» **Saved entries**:
_ _ _
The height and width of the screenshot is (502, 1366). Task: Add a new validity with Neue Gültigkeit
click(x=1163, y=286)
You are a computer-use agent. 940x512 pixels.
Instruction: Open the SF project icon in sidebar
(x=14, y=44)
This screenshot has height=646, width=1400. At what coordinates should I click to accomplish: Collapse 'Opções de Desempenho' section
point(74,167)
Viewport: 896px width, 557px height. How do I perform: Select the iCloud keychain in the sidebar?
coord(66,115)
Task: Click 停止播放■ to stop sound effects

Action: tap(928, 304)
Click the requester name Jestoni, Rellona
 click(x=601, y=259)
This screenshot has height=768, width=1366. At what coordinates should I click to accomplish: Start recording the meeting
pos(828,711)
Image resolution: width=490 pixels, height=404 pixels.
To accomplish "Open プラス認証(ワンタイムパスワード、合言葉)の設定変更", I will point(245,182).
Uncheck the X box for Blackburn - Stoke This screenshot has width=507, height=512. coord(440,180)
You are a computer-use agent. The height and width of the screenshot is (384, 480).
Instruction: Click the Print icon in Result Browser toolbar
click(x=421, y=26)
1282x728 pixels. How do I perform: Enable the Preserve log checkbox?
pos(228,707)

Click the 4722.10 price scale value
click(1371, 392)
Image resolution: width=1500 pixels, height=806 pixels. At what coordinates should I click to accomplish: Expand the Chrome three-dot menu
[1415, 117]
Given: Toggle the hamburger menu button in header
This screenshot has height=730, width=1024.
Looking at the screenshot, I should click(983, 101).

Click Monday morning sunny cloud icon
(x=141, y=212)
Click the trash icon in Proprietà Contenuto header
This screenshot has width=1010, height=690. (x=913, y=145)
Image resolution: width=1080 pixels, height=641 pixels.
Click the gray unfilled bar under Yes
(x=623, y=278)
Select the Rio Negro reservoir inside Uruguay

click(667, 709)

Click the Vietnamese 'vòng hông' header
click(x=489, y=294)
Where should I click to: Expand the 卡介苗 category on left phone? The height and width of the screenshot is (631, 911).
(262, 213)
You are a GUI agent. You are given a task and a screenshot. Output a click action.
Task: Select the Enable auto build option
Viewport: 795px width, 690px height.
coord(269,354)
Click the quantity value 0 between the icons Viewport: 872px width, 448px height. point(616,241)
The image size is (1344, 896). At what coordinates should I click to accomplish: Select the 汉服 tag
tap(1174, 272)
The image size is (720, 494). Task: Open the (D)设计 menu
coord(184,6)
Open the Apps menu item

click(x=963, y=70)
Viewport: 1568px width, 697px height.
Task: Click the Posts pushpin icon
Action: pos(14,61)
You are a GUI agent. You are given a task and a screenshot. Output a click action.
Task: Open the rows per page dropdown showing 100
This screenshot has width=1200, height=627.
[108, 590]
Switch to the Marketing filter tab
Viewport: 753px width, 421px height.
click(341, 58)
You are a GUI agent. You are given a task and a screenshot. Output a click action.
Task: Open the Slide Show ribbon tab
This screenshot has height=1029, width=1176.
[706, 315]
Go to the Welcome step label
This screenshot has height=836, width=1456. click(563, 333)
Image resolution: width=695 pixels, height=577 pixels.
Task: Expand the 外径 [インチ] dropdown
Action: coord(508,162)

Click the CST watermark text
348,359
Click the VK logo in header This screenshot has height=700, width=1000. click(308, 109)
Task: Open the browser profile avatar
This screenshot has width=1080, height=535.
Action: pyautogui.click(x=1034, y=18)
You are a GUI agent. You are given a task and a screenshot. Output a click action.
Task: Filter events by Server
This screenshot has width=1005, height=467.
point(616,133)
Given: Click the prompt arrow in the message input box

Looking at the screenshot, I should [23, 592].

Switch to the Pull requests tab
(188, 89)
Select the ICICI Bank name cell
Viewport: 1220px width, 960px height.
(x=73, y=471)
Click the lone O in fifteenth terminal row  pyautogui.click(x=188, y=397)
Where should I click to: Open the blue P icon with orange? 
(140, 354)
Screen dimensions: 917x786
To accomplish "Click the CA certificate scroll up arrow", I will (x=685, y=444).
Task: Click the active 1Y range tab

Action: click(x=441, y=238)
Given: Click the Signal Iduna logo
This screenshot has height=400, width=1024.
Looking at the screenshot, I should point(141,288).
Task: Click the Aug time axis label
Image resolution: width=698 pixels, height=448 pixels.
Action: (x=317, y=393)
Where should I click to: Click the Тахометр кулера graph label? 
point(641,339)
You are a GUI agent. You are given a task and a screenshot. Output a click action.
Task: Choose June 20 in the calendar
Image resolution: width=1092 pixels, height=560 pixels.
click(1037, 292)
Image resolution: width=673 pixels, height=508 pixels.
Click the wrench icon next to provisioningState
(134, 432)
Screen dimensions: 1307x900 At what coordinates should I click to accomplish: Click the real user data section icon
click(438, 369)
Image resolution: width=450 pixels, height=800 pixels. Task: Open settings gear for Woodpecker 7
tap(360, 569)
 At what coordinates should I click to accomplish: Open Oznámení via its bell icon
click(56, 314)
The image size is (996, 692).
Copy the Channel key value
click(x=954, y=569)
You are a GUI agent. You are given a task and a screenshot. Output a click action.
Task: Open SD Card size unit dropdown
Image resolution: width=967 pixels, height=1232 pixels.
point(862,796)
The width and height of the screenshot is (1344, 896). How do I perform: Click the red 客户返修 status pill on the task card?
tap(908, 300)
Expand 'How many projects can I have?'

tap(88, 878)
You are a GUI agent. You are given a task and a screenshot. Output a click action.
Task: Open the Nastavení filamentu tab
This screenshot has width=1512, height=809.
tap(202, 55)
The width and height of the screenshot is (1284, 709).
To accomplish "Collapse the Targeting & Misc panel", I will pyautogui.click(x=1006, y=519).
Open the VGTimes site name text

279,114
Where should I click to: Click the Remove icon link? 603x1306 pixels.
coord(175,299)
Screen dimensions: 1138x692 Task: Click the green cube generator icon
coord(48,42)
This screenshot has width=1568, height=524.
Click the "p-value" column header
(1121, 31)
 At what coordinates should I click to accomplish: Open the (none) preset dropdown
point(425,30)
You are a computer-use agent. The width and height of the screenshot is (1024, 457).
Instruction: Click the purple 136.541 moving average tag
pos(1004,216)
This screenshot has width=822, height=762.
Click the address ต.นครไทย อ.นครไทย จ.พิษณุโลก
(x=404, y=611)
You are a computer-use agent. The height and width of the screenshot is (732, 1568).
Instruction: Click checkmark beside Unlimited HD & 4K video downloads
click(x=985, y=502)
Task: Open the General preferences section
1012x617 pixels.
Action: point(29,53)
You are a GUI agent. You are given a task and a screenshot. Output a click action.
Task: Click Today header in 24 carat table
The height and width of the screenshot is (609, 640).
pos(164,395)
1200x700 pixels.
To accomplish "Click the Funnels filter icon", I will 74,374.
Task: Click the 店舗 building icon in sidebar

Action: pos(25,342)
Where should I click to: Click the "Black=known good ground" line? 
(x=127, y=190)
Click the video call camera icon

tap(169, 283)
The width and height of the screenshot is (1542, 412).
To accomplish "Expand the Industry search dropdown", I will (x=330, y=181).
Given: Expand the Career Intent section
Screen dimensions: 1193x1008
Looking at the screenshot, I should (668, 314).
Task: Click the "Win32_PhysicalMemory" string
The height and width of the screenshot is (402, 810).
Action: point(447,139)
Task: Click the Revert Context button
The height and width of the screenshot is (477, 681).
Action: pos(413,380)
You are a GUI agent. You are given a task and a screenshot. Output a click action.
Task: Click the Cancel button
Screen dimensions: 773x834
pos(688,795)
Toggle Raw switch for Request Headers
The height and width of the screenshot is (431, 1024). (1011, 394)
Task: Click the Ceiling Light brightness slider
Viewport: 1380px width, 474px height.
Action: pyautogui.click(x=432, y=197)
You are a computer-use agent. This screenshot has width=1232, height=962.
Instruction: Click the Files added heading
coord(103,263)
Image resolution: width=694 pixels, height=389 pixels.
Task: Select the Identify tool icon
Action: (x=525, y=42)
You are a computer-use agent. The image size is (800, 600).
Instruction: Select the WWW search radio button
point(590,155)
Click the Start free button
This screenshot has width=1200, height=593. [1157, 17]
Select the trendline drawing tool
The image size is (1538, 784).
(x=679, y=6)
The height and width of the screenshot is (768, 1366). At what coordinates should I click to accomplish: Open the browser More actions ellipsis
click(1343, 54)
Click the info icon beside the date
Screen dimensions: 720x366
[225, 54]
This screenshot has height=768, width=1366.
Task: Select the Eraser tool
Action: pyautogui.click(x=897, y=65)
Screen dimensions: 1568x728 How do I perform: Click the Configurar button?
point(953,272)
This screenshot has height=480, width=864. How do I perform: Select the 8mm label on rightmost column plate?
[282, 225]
_ _ _
» **Work instruction**: Give back the lines above exactly, from the one with "The image size is (1538, 784)." through the last line.

» **Your response**:
The image size is (1538, 784).
(x=679, y=6)
The height and width of the screenshot is (768, 1366). At what coordinates should I click to accomplish: Open the browser More actions ellipsis
click(1343, 54)
Click the info icon beside the date
Screen dimensions: 720x366
[225, 54]
This screenshot has height=768, width=1366.
Task: Select the Eraser tool
Action: pyautogui.click(x=897, y=65)
Screen dimensions: 1568x728 How do I perform: Click the Configurar button?
point(953,272)
This screenshot has height=480, width=864. How do I perform: Select the 8mm label on rightmost column plate?
[282, 225]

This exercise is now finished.